Crítica de cine
Domingo 11 de Mayo de 2008
Estrenos internacionales: Algo es algo

Ernesto Ayala

Hay que aplaudir que esta semana, junto al estreno de Meteoro, la cartelera deje espacio para dos estrenos adultos: El juego del poder y La cambiadora de páginas. Cuando la temporada de estrenos del verano norteamericano amenaza con llegar a Chile, esto no es prácticamente un lujo. Peor es nada.
La cambiadora de páginas tiene interés en cuanto tiene ese sabor europeo que cada vez parece más raro; esa mezcla de calma, iluminación natural y realismo –o mejor, suciedad de lo real–, que parece a veces tan exiliado del cine estadounidense (aunque al mismo tiempo se niegue a morir del todo). La primera película del francés Denis Dercourt que vemos en Chile cuenta la historia de Mélanie (Julie Richalet de chica, Déborah François de grande), niña que a los diez años da una importante audición para ser becada en una escuela de piano, pero ésta se ve arruinada por la frivolidad de Ariane (Catherine Frot), estrella del piano y parte del jurado, que interrumpe la audición para firmar un autógrafo. Una década más tarde, Mélanie se las arregla para acercarse a Ariane y urdir una venganza. La cinta está contada con una frialdad muy francesa, muy chabriolana si se quiere, heredera, al menos en el tono, de las lecciones que la Nueva Ola sacó de Hitchcock. No sucede lo mismo respecto a la energía que Hitchcock ponía en lograr la identificación de la audiencia con el protagonista. Si Dercourt quiere pasar por discípulo de Hitchcock, sólo puede hacerlo en términos formales. Pese a la belleza y formas calmadas de Melanie, nunca nos sentimos cerca de ella, como tampoco de la neurótica Ariane. Incapaz de articular a través del uso del punto de vista las alianzas afectivas entre público y personajes, o derechamente no interesado en ellas, el director obtiene sus mejores momentos sólo en mostrar un mundo tensionado por las diferencias de oportunidades y clase. No es precisamente novedoso, pero siempre hay misterio y angustia en enfrentarse a la falta de justicia con que hemos hecho el mundo.

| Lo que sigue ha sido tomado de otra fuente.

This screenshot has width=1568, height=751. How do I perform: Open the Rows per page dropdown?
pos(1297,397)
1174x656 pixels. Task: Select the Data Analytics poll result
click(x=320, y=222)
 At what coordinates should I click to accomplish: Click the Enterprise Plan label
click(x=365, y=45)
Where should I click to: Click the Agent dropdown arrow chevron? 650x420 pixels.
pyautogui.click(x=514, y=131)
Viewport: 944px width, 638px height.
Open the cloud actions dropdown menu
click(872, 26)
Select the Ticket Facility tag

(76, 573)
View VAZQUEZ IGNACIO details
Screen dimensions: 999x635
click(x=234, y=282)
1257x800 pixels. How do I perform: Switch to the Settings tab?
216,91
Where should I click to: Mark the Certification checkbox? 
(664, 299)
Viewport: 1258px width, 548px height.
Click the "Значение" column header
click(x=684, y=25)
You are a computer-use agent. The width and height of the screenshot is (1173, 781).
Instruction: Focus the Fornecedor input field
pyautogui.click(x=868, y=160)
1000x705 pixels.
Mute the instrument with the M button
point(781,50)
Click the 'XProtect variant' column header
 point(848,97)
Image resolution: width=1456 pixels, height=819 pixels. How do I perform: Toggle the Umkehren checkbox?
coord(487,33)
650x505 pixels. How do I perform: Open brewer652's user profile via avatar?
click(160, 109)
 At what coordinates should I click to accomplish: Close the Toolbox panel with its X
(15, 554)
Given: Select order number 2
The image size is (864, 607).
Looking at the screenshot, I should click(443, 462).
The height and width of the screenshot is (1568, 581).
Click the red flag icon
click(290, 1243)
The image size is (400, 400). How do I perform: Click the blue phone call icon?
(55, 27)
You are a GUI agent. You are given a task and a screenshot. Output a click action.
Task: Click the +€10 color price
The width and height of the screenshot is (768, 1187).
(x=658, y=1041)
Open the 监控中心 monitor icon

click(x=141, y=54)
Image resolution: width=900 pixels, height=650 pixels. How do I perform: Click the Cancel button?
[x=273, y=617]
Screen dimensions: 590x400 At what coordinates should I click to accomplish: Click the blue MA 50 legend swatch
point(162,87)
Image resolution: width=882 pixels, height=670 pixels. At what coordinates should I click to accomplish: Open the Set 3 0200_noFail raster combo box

Respecto de El juego del poder, en cambio, parece extrañamente satisfecha en sus opciones afectivas, a tal punto, que no sabemos si se trata de ironía o simple conformidad. La última cinta de Mike Nichols, un director con películas notables a su espalda, relata aquí la historia del senador Charlie Wilson (Tom Hanks), que en los años ochenta fue el principal responsable de llevar a Estados Unidos a intervenir en Afganistán como una forma de sacar a los soviéticos y desequilibrar a su favor la balanza de la Guerra Fría. Así, apoyado por un agente de la CIA (Philip Seymour Hoffman) y una rica activista conservadora (Julia Roberts), logró armar a los afganos con suficiente poder bélico e inteligencia para echar a los soviéticos. El problema es que, luego, esto significó dejar Afganistán en manos de los talibanes. La película, sin embargo, apenas enuncia este punto. Su despliegue está, en cambio, en mostrar la pintoresca personalidad de Wilson, generoso con las mujeres y las fiestas, expansivo, pragmático y efectivo al mismo tiempo. A través suyo, Nichols muestra Washington como un carnaval de negociaciones interesadas, donde el senador de Texas tiene un papel simpático e iluminado. Y es aquí donde el espectador se pierde y no sabe si leer la cinta como: a) una apología a esta suerte de héroe que liberó a una modesta nación del sometimiento soviético (o sea, sería una película patriota en el sentido más primitivo de la palabra); o b), una gran ironía sobre Washington y la Guerra Fría, donde Wilson sería exactamente lo contrario a lo que se muestra, como exige el recurso de la ironía: no un héroe sino un pelmazo, culpable al fin de cuentas, de armar a los talibanes y dejar sembradas las semillas del 9/11. Si la alternativa b) fuera la correcta (y no una simple especulación de este comentarista), la película en verdad no lo hace sentir. Hay que ser muy frío de cabeza para ver en Wilson a un pelmazo. Aunque, al fin de cuentas, podría tratarse de un caso en que la ironía está llevada tan lejos que deja de sentirse como tal.
Resumen:

Dos películas muy distintas –una francesa y una norteamericana– tienen algo en común: parecen descompensadas en la manera en que se acercan a sus personajes, excediéndose en la lejanía o simpatía con que los tratan.